**Study questions**
1: Transcribe the portion of the post on Marriott's wifi-blocking settlement that opens with the words containing "If the hotel" and closes with "could accept it.".
2: According to the post on Marriott's wifi-blocking settlement, how much does the Gaylord Opryland want each exhibitor to pay for the hotel's wifi?

On Friday, Scott Mayerowitz reported on Marriott’s big settlement with the FCC over blocking guests use of their own wifi.
The Gaylord Opryland Resort and Convention Center wants its exhibitors to pay $250 to $1000 each to the hotel’s wifi. So they didn’t want folks to be able to bring their own, and they used equipment to jam the signal.
It’s one thing to provide a service, a convenience, even at a high price. It’s another thing to have folks find themselves in the exhibit hall and prevent them from using a service they had prepared to bring themselves in order to extort money from them.
If the hotel had a policy clearly on its website, or in its meetings and events contracts that stated only hotel wifi signals could be used (and requiring meeting hosts to inform participants in advance), it would still be a pretty nasty thing to do but I could accept it.
Marriott has a strong interest in ensuring that when our guests use our Wi-Fi service, they will be protected from rogue wireless hotspots that can cause degraded service, insidious cyber-attacks and identity theft. Like many other institutions and companies in a wide variety of industries, including hospitals and universities, the Gaylord Opryland protected its Wi-Fi network by using FCC-authorized equipment provided by well-known, reputable manufacturers. We believe that the Gaylord Opryland’s actions were lawful. We will continue to encourage the FCC to pursue a rulemaking in order to eliminate the ongoing confusion resulting from today’s action and to assess the merits of its underlying policy.
We want people to use our wifi because it’s safe, and we block all other signals so no one longs onto an unscrupulous network by accident. How kind of them.
I’m tempted to wonder whether Marriott Rewards ‘protects’ elite members from complimentary breakfast at Courtyard properties, and from being able to confirm upgrades to suites. Feel free to speculate why a lack of benefits could be for our own good in the comments.

**Information provided**
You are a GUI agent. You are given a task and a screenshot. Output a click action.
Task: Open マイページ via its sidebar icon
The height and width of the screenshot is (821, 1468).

**Answers given**
1:
If the hotel had a policy clearly on its website, or in its meetings and events contracts that stated only hotel wifi signals could be used (and requiring meeting hosts to inform participants in advance), it would still be a pretty nasty thing to do but I could accept it.

2: $250 to $1000 each.